Exercise => Look through the data below and return each line where "page" appears.

Stored items:
+---+

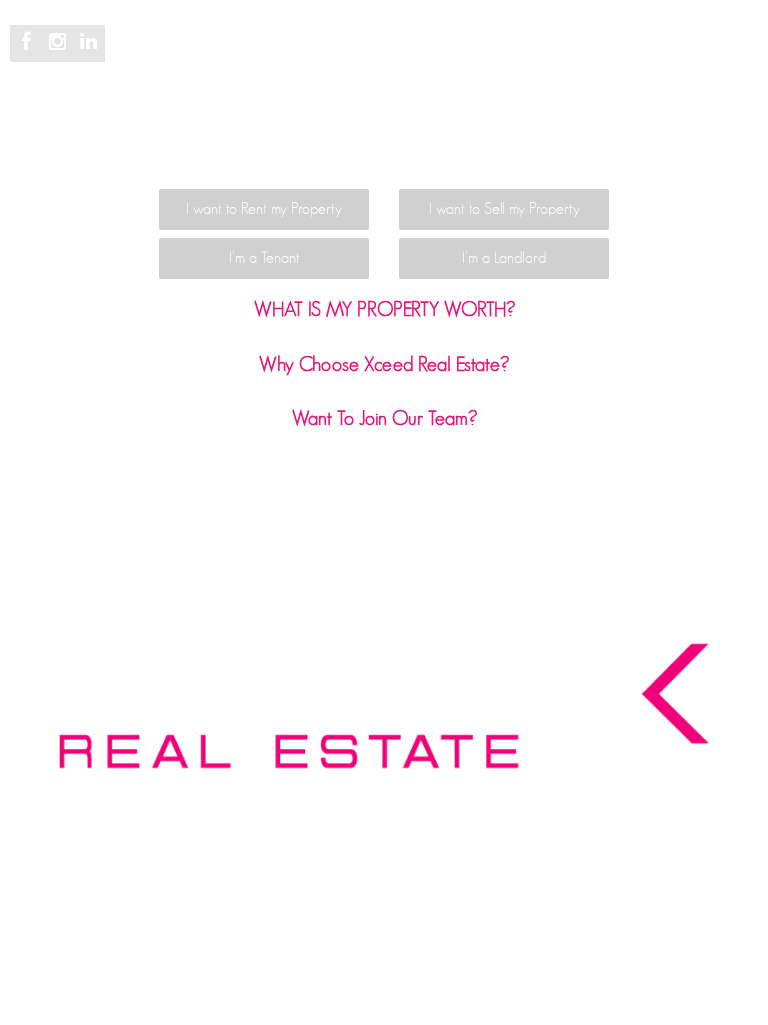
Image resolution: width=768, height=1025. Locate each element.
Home (141, 52)
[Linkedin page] (88, 42)
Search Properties (253, 52)
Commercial (497, 52)
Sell (355, 52)
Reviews (594, 52)
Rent (412, 52)
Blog (666, 52)
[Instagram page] (60, 42)
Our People (313, 108)
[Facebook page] (29, 42)
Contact (503, 108)
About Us (414, 108)
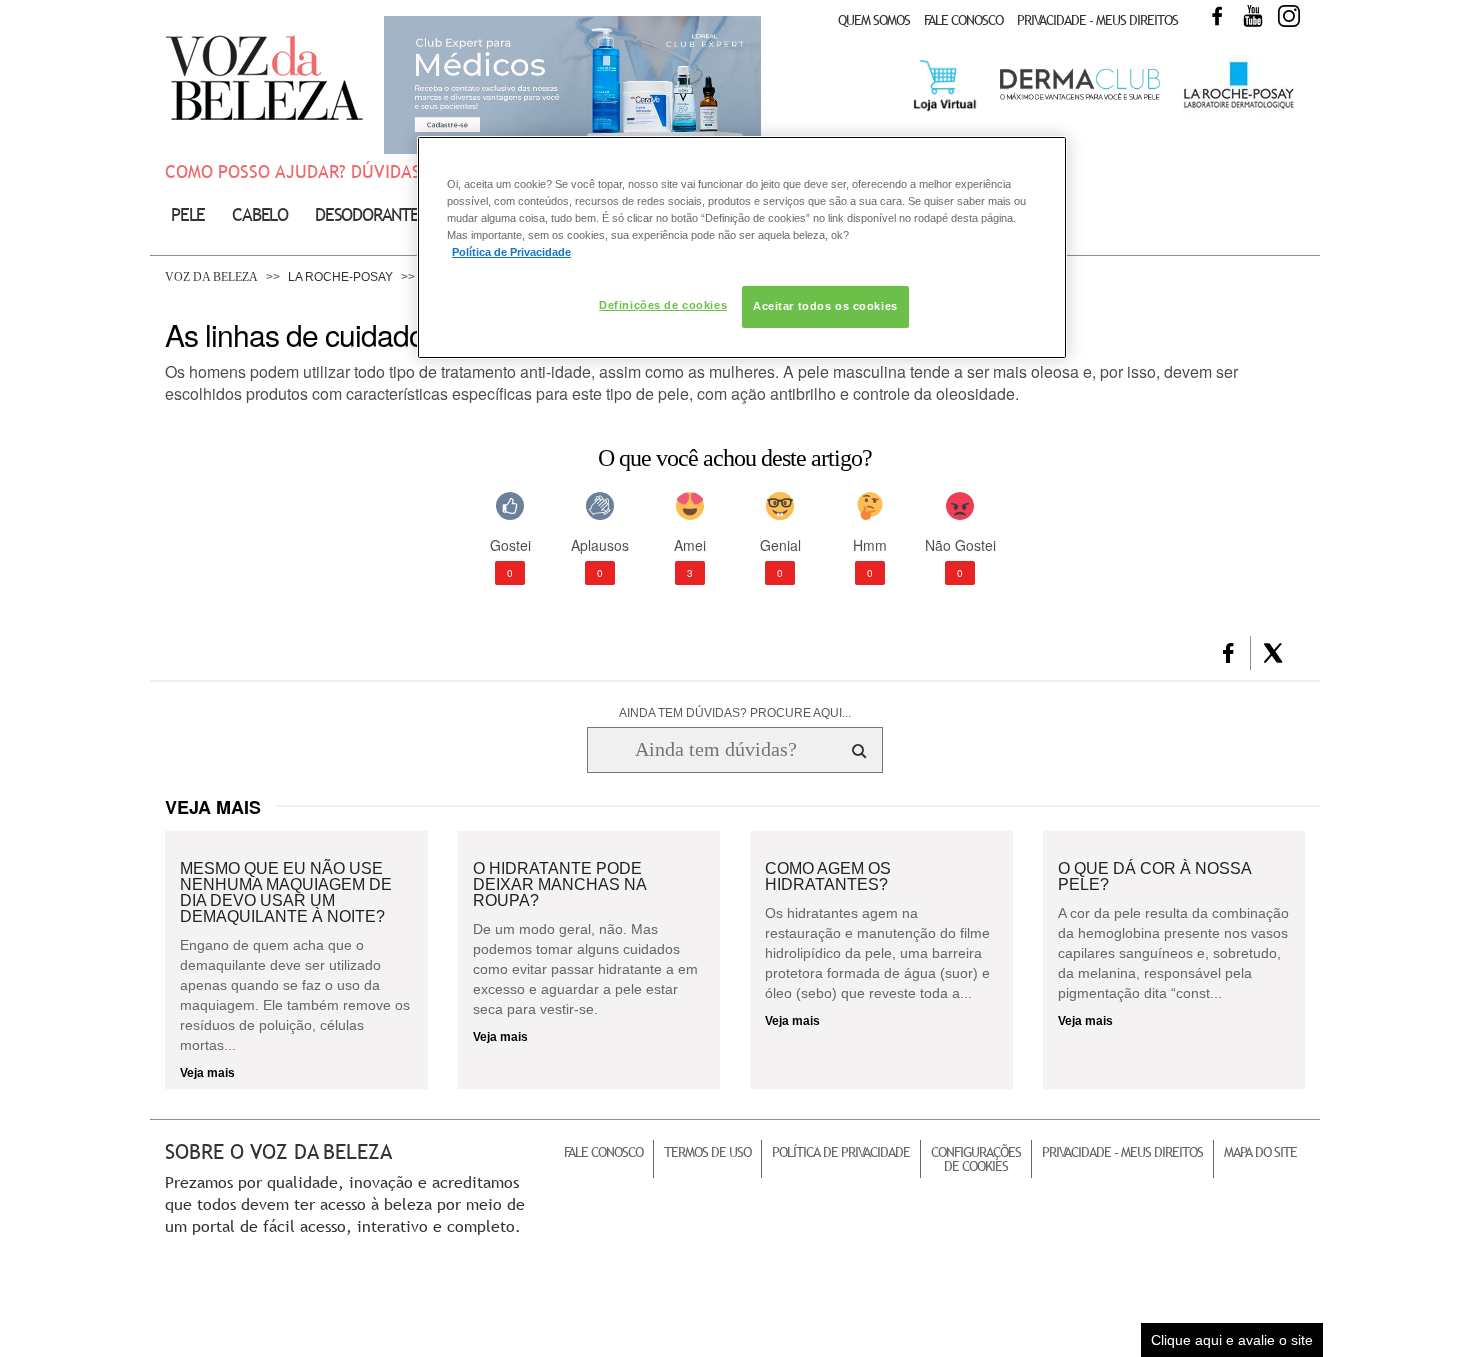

+---+

Exercise result =>
[Linkedin page] (88, 42)
[Instagram page] (60, 42)
[Facebook page] (29, 42)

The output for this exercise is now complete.